あと数センチの所でそれはロッカーから飛び降りた。ご丁寧に英二の頭を踏みつけて。英二は無理やり体をひねってなんとかロッカーとキスする事態は避けた。


 そんな彼の視界に入ったのはこちらに向かって両腕を広げ突進してくるマッチョ。軽くホラーだ。ドアを開け廊下に飛び出す。マッチョからの抱擁など嬉しくない。


「ヒバリさん! 目標は!?」

「前方、およそ四百メートル先!」


 英二の正面には窓。その先は中庭があるのだが、ここは二階。さすがに飛び降りるわけにはいかない。「迂回する!」と伝え英二は走り出した。

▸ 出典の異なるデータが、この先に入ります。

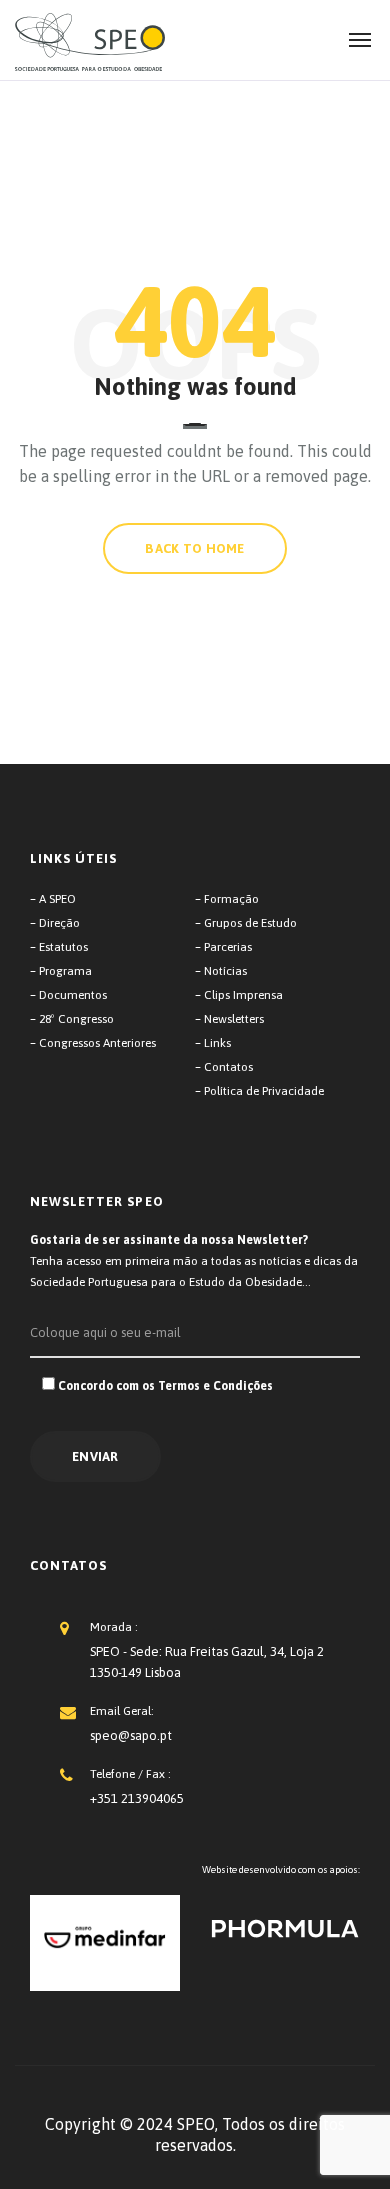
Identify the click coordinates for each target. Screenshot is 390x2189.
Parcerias (228, 947)
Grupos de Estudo (250, 923)
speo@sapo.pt (131, 1735)
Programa (65, 971)
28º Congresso (76, 1019)
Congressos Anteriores (97, 1043)
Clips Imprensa (243, 995)
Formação (231, 899)
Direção (59, 923)
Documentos (73, 995)
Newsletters (234, 1019)
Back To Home (194, 548)
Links (217, 1043)
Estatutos (63, 947)
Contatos (228, 1067)
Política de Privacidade (264, 1091)
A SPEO (57, 899)
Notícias (225, 971)
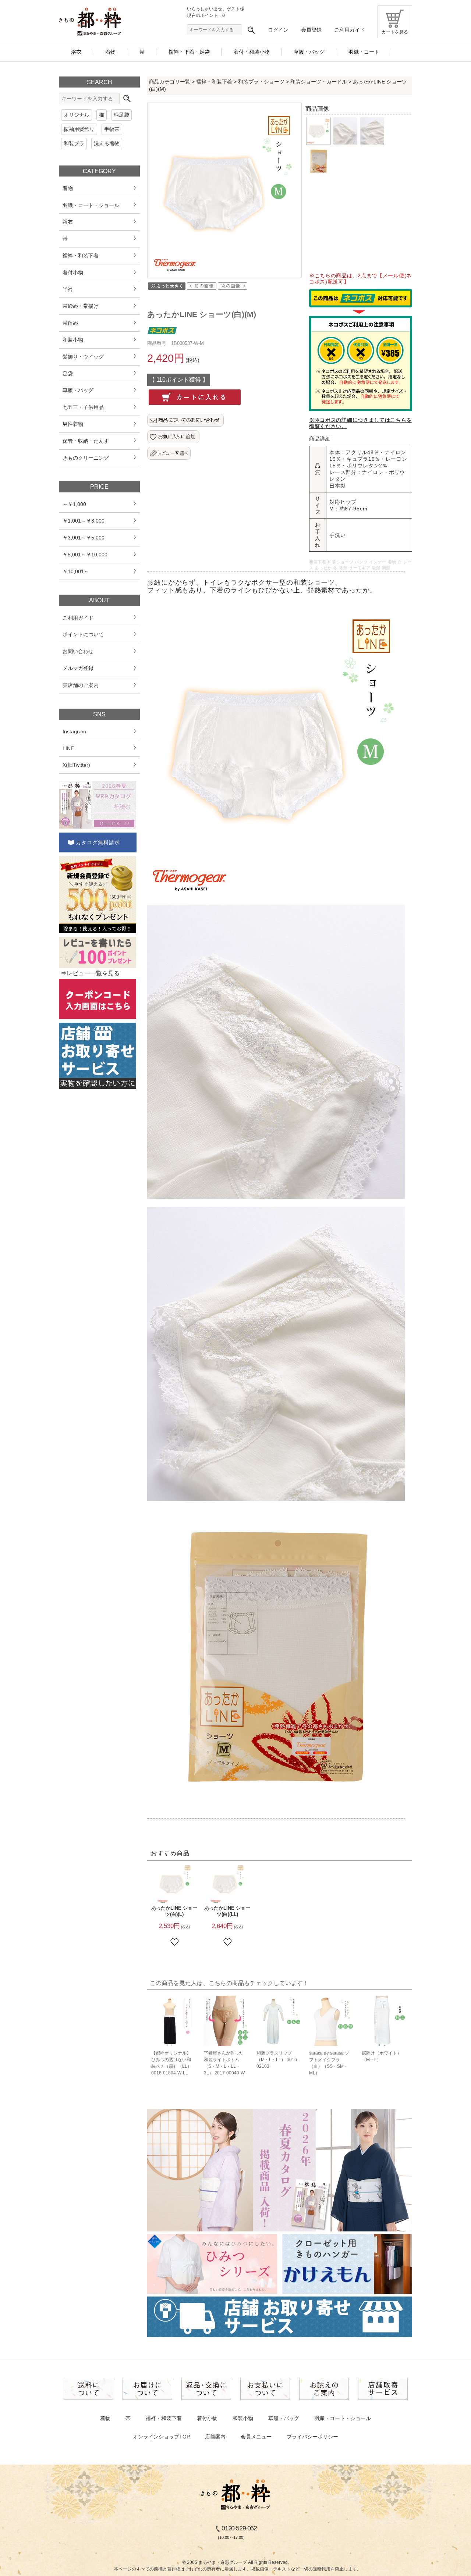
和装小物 (243, 2418)
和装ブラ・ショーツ (261, 82)
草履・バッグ (283, 2418)
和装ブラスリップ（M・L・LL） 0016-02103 (277, 2060)
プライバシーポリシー (312, 2437)
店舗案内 (215, 2437)
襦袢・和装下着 (214, 82)
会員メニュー (256, 2437)
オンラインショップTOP (161, 2437)
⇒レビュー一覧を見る (90, 973)
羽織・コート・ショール (342, 2418)
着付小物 (207, 2418)
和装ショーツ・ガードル (318, 82)
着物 (105, 2418)
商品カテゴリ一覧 (169, 82)
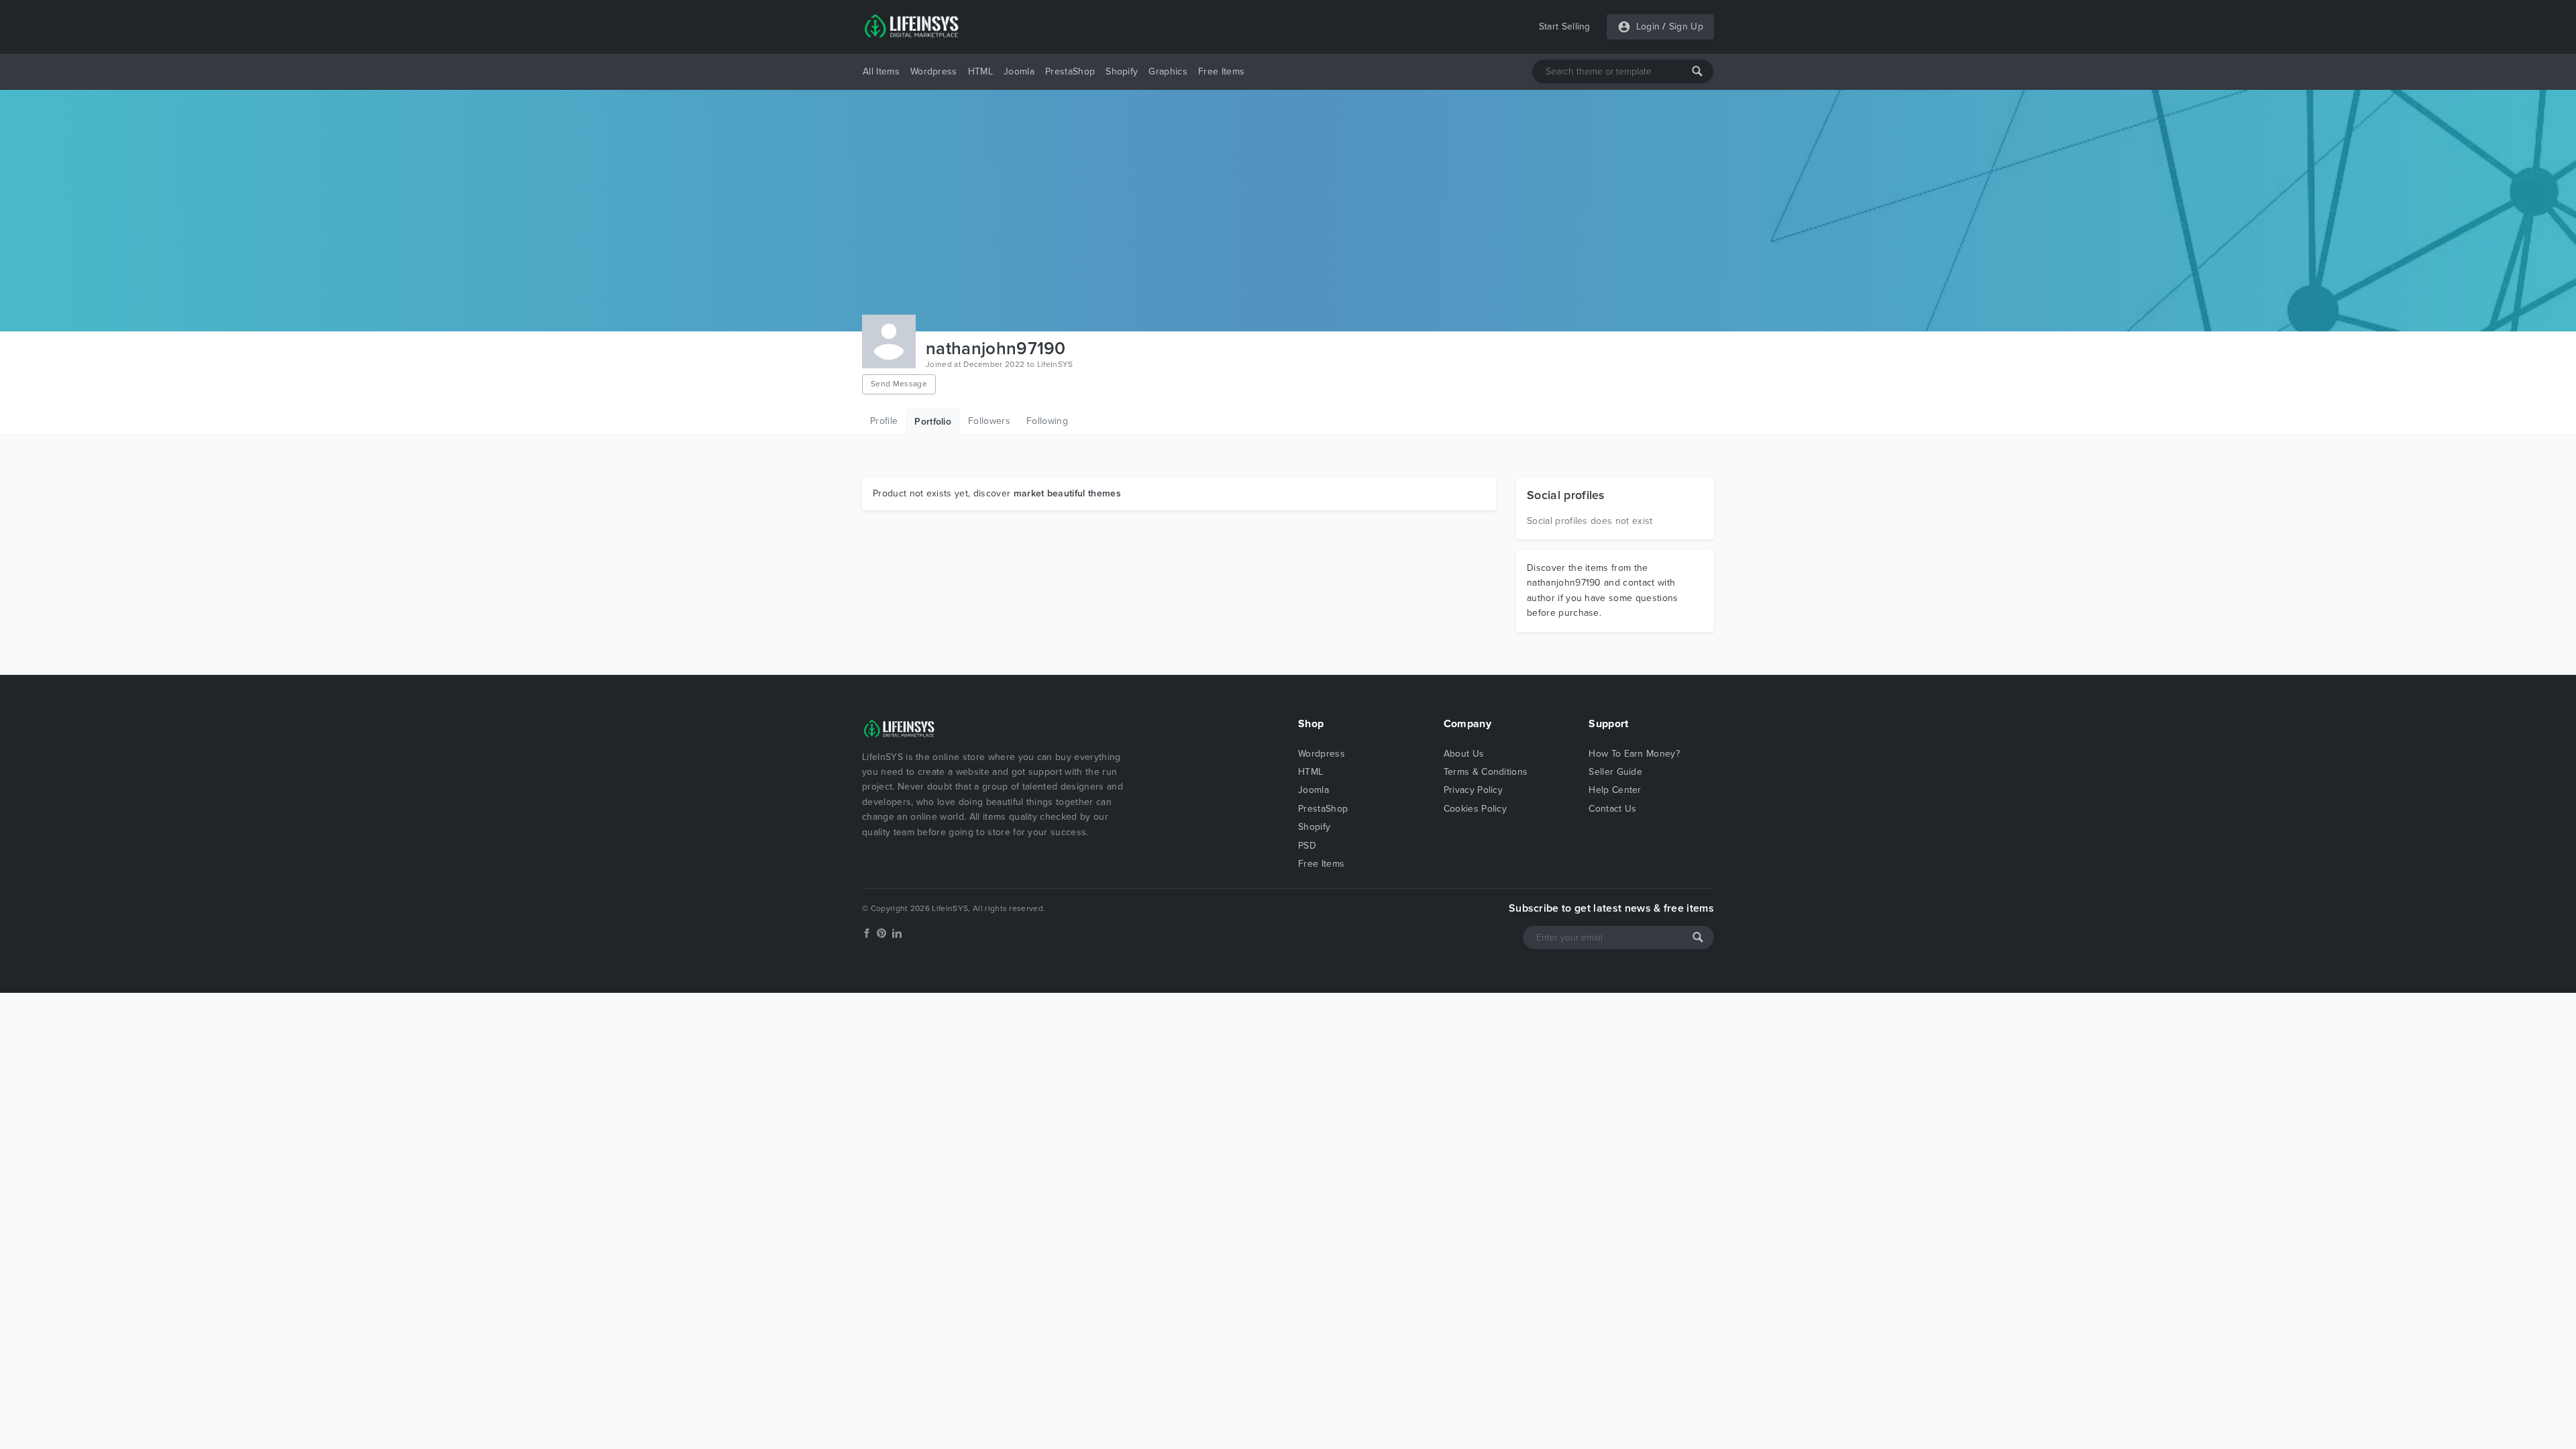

 ロッカーと熱い抱擁を交わしていたマッチョはおもむろにタンクトップを掴むと、真ん中から一気に引き裂いた。マッチョがシャツを破る時、それは封印が解かれた事を意味する。と誰かが言っていた気がする。


「一条ぉぉ! わしにも、わしにもモフモフさせろぉぉぉっ!」


 授業そっちのけで走り去るマッチョ。その風貌に似合わず可愛い物好きな彼は、家庭科教師である。